__Aim__.
Output the lines of the listing below verbatim, starting at the line that contains "Task: Click the Тестирование breadcrumb entry" and ending at the end of the listing, both included. Leave the pictures out of your answer.

==*==

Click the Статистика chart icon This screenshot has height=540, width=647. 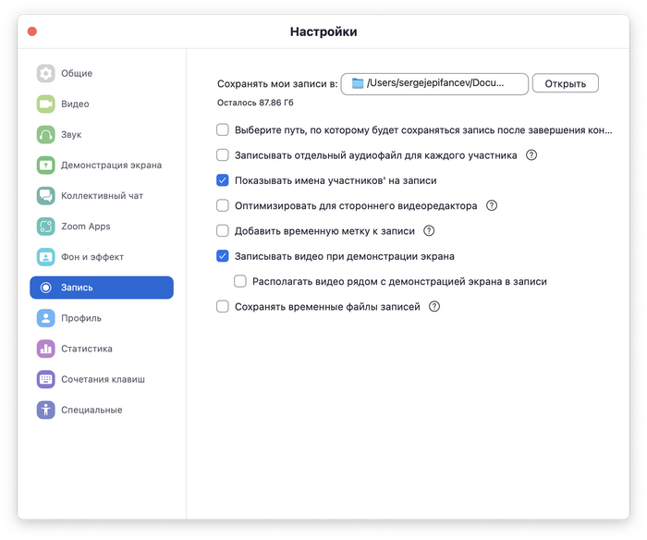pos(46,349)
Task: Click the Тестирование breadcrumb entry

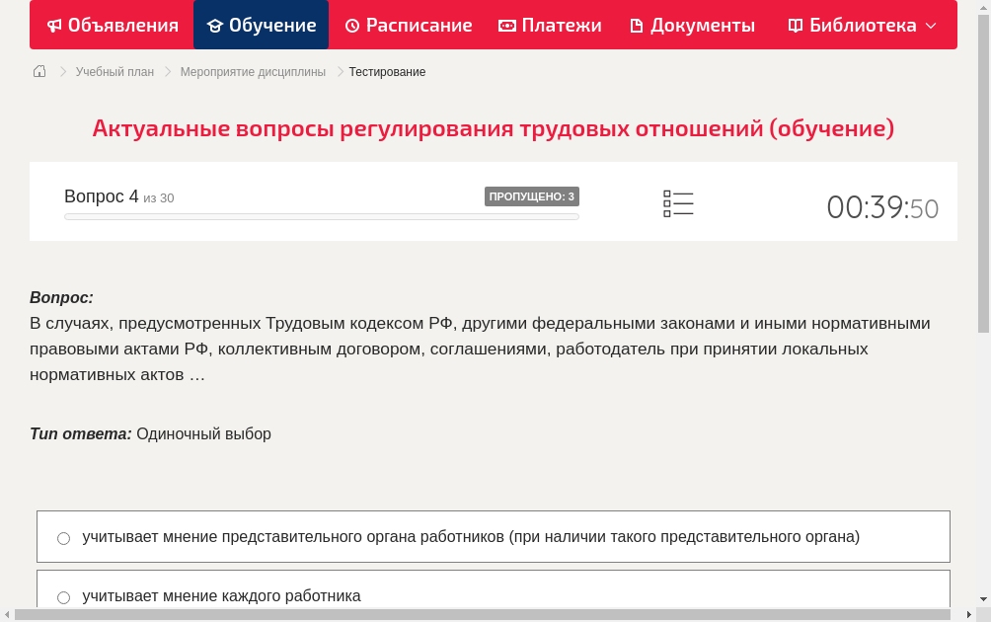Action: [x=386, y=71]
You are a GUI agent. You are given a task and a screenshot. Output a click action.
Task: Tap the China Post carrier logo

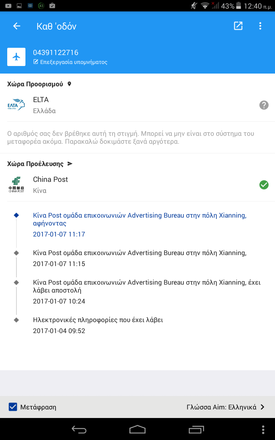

==*==

__Correct result__.
Task: Click the Тестирование breadcrumb entry

Action: [x=386, y=71]
You are a GUI agent. You are given a task and a screenshot. Output a click action.
Task: Tap the China Post carrier logo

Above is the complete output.